Tidak lama Kiran bersama Tata pergi menuju
kamar tidur Eyang putri.
Eyang putri mengajak Kiran untuk duduk di
atas tempat tidur. Di sana ada beberapa kotak
perhiasan yang bertumpuk.
"Ambilah..ini semua sekarang adalah milikmu.
Harusnya yang menyerahkan ini padamu adalah
ibunya Agra..!"
Eyang Putri menyerahkan semua kotak cantik
itu ke hadapan Kiran yang menatap bingung.
"Apa ini Eyang..? Kiran tidak perlu semua ini."
Kiran mendorong kotak-kotak itu ke hadapan
Eyang putri.
"Itu adalah hak mu.. ambilah..kau tidak boleh
menolaknya..!"
Titah Eyang putri dengan tatapan intimidasi
nya yang langsung menciutkan nyali Kiran.
Dengan sedikit ragu dia meraih kembali
kotak-kotak tersebut.
"Baiklah kalau Eyang memaksa.."
"Bukalah..kau harus melihatnya.!"
Kiran mengangguk, kemudian dia membuka
kotak yang paling atas. Dan dia hanya bisa
melebarkan matanya melihat satu set berlian
cantik dari mulai kalung, cincin serta anting.
Semuanya terlihat indah dan memukau.
"Eyang..ini cantik sekali.. semuanya terlihat
sangat indah.
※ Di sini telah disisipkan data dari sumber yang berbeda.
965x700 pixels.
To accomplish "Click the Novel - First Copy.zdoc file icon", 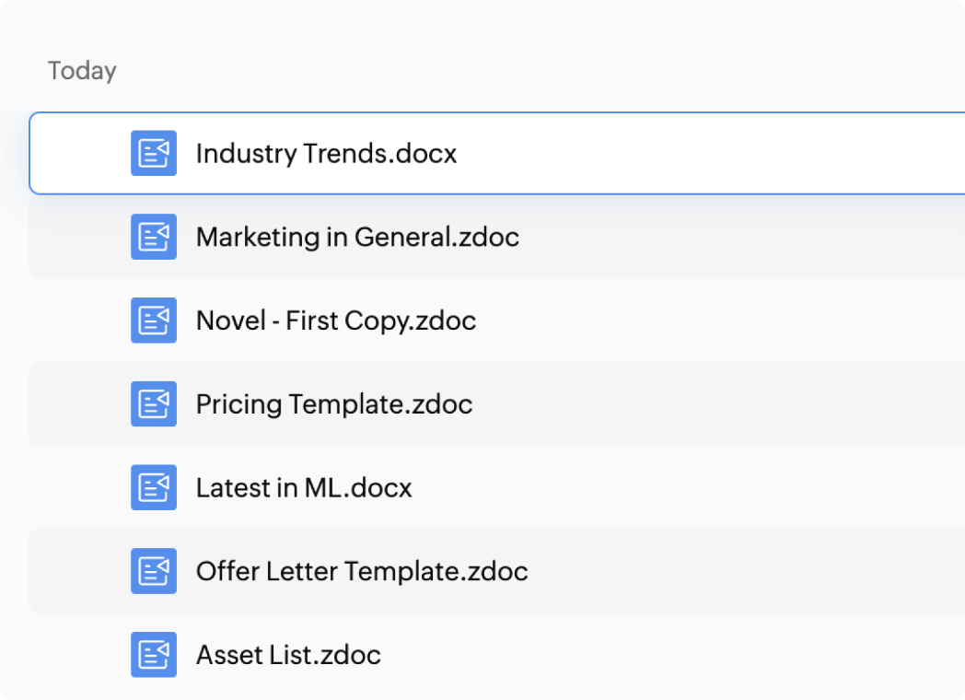I will pos(153,321).
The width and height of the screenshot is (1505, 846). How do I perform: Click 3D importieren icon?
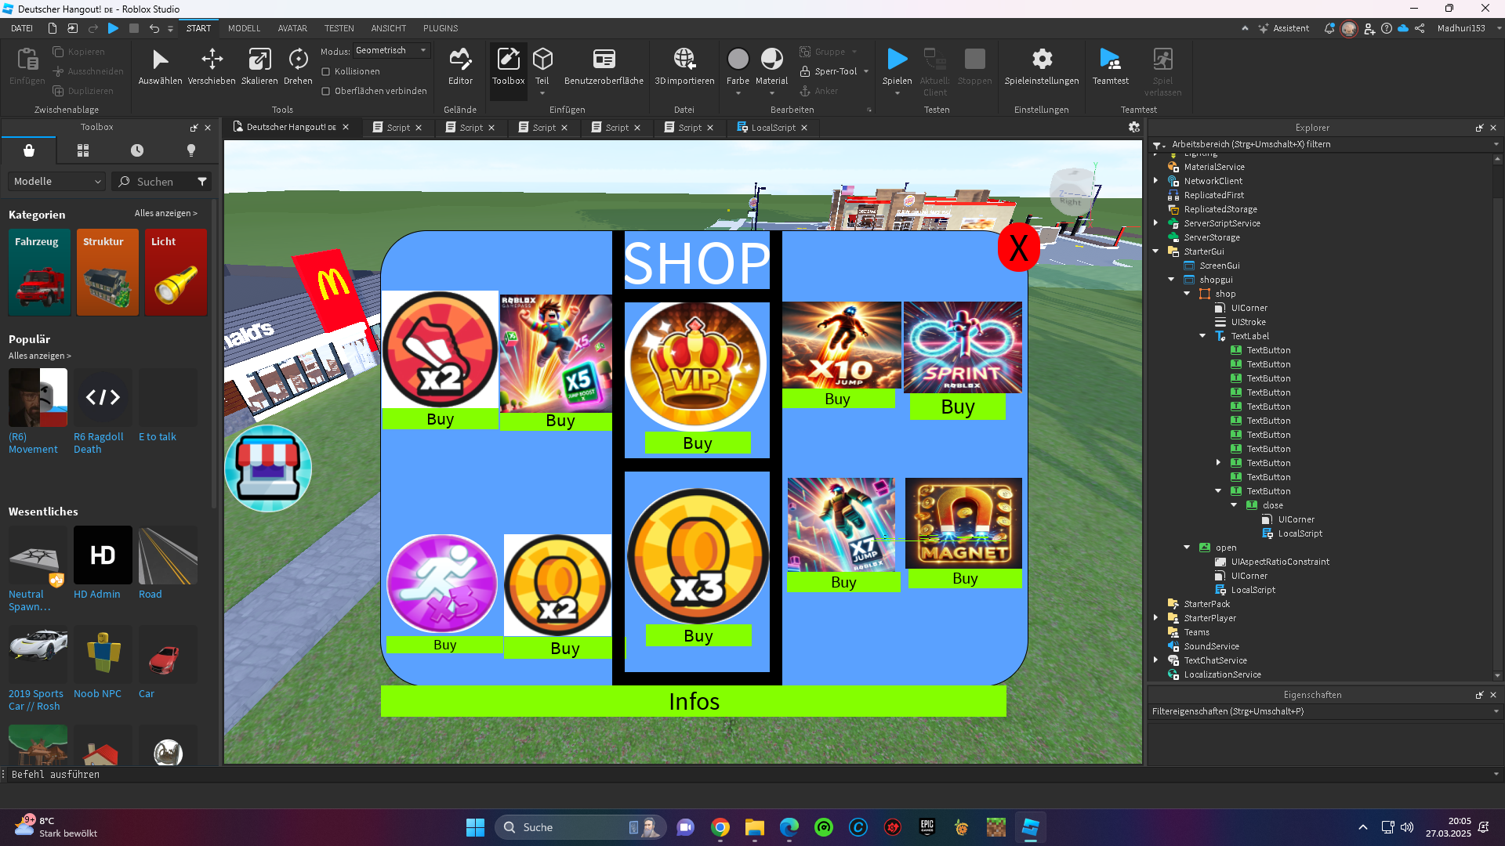[684, 66]
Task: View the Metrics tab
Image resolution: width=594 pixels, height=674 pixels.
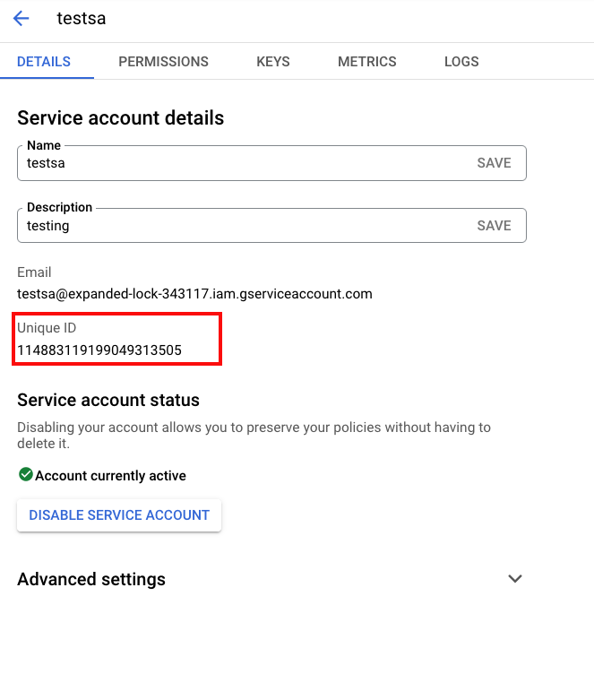Action: pyautogui.click(x=366, y=62)
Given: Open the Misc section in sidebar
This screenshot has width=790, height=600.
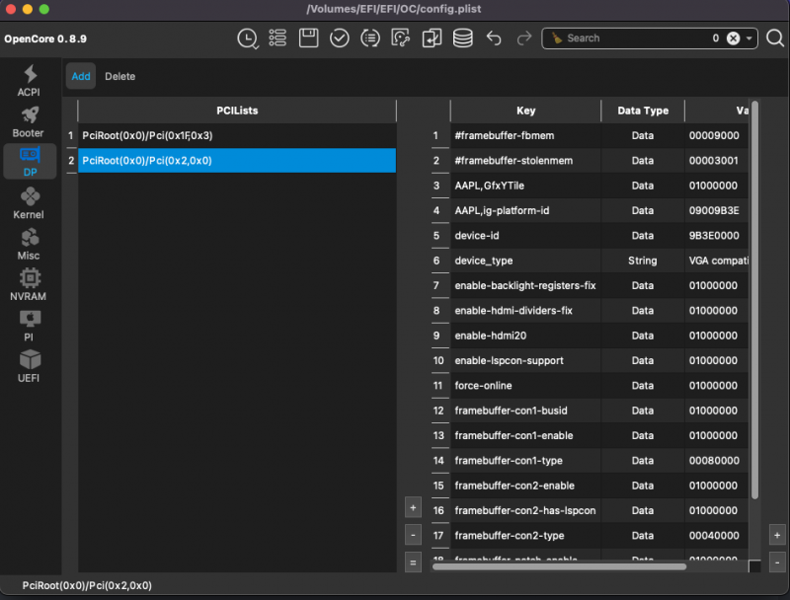Looking at the screenshot, I should coord(29,245).
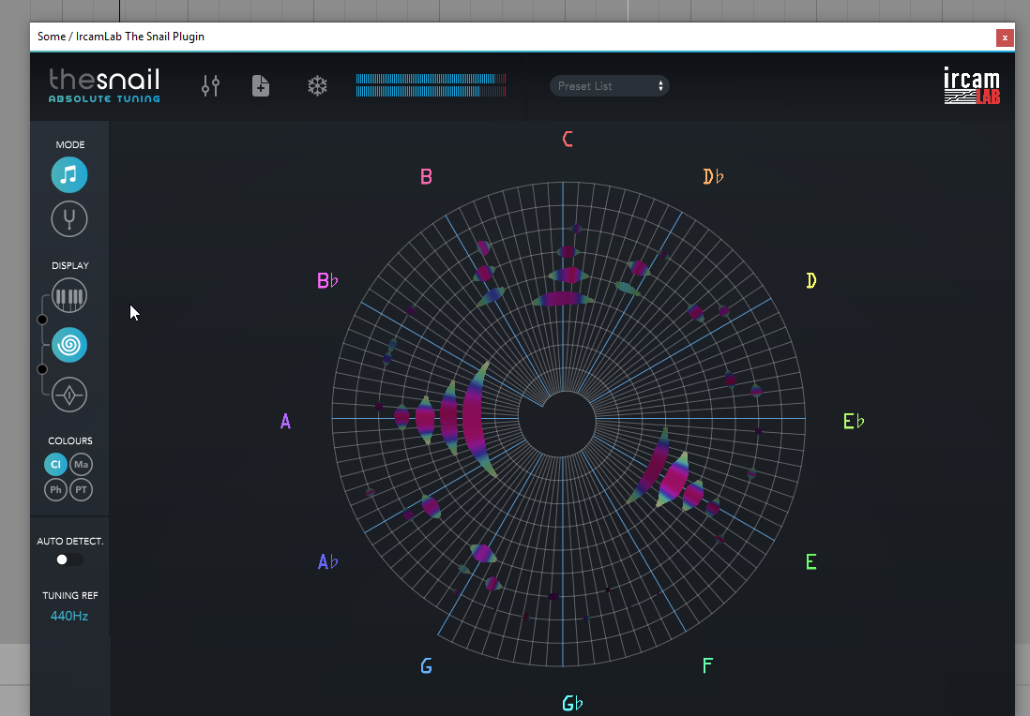Click the Preset List dropdown arrows
This screenshot has width=1030, height=716.
(x=660, y=86)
Apakah ini tidak berlebihan?"
"Kau pantas mendapatkan nya. Simpanlah
baik-baik..semua ini milikmu sekarang..!"
"Terimakasih banyak Eyang..Sebenarnya Kiran
tidak mengharapkan semua ini..kasih sayang
dan cinta kalian sudah lebih dari apapun.!"
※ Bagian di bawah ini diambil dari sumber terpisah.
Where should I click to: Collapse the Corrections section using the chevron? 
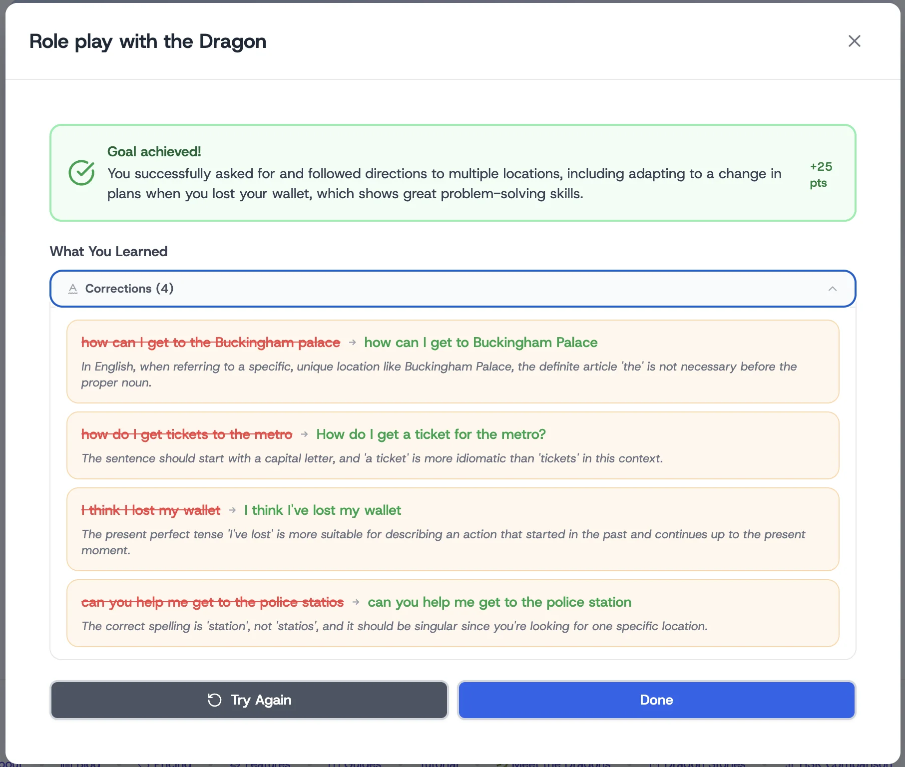(x=832, y=289)
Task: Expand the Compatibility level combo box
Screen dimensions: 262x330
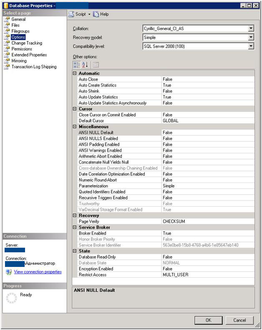Action: [x=251, y=46]
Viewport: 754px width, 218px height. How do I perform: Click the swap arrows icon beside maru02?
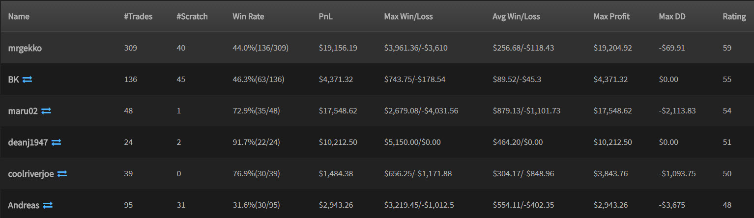[46, 111]
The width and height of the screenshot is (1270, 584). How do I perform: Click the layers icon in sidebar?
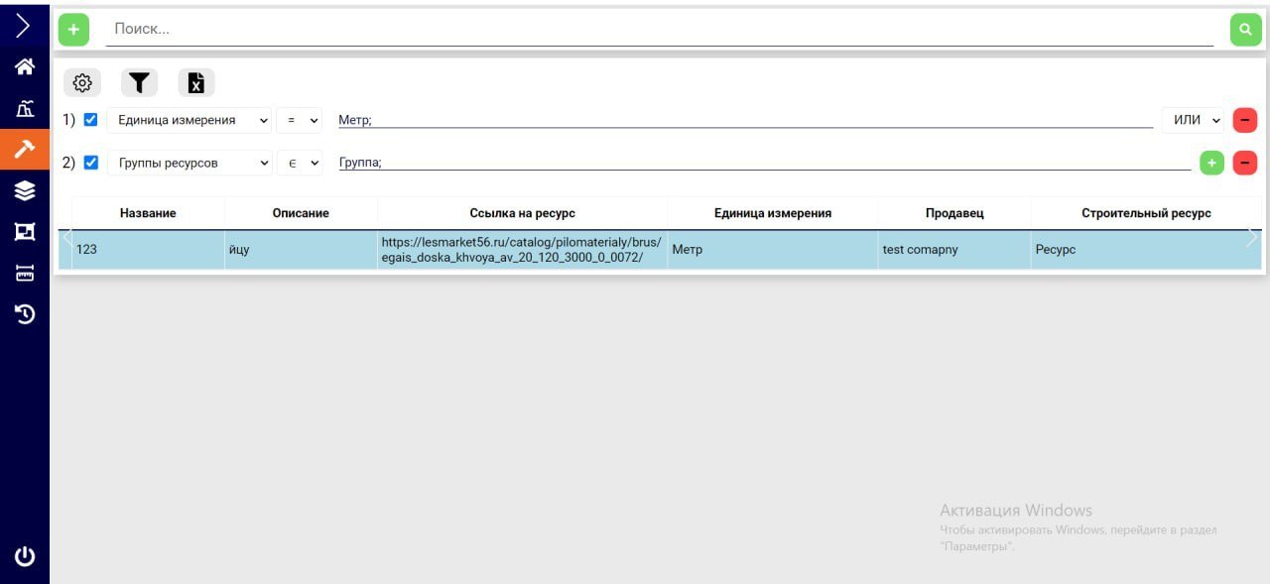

Lirih Kiran masih menatap kagum pada semua perhiasan cantik itu. Eyang putri merebahkan
tubuhnya di bantu oleh Kiran.
"Apa Eyang mau di buatkan sesuatu..?"
Kiran duduk di ujung kaki Eyang putri seraya
memijat nya lembut. Eyang putri menggeleng,
matanya kini mulai terpejam. Tiba-tiba ponsel
Kiran bergetar dan nama sang ayah tertera di
sana. Kiran melirik ragu kearah Eyang putri
yang masih memejamkan matanya.
"Assalamualaikum Ayah.."
"Waalaikumsalam Nak..maaf ayah mengganggu
malam-malam begini, tapi ini darurat..!"
Deg !
Perasaan Kiran langsung tidak enak. Dia bangkit
dari duduknya menjauhi posisi eyang putri.
"Tidak apa-apa ayah, Kiran juga belum tidur.
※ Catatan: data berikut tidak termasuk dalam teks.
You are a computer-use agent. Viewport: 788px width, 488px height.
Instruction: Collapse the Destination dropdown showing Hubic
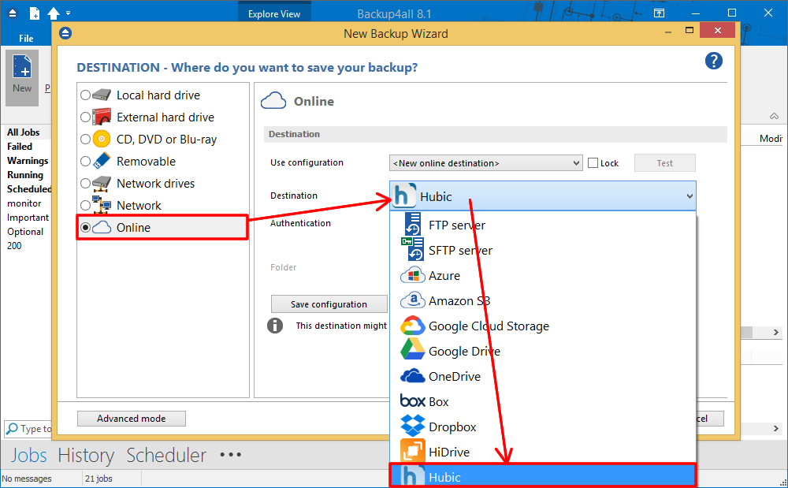click(x=690, y=196)
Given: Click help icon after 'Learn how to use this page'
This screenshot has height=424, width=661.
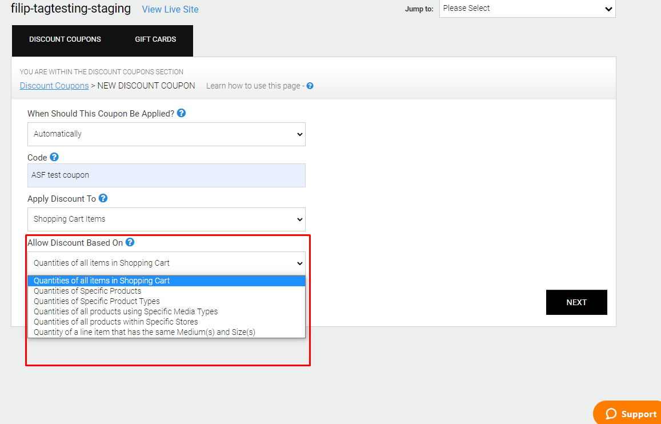Looking at the screenshot, I should point(310,86).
Ada apa ayah, apa ada sesuatu yang terjadi.?"
Kiran mencoba menekan suaranya supaya
tidak menggangu ketenangan Eyang putri.
"Adikmu Aryella masuk rumah sakit.. barusan
dia mencoba mengakhiri hidupnya..!"
"Apa..? innalilahi.. sekarang ada dimana.?"
"Sekarang sudah ada di star hospital.."
"Baiklah..Kiran akan kesana sekarang..!"
Kiran mengakhiri pembicaraan nya. Wajahnya
kini terlihat pucat dan panik.
"Ada apa Kiran.? apa terjadi sesuatu pada salah
satu keluargamu.?"
Kiran menatap bingung kearah Eyang putri
yang kini sedang menatapnya tajam.
"Iya Eyang..Aryella masuk rumah sakit.."
"Kalau begitu pergilah kesana..kau harus ada
di sana sekarang.!"
"Tapi Eyang..Agra sedang pergi..Aku harus
memberitahu dia dulu.."
"Tidak apa, Eyang memberimu izin untuk
pergi. Kau akan diantar Mondy kesana. Tata..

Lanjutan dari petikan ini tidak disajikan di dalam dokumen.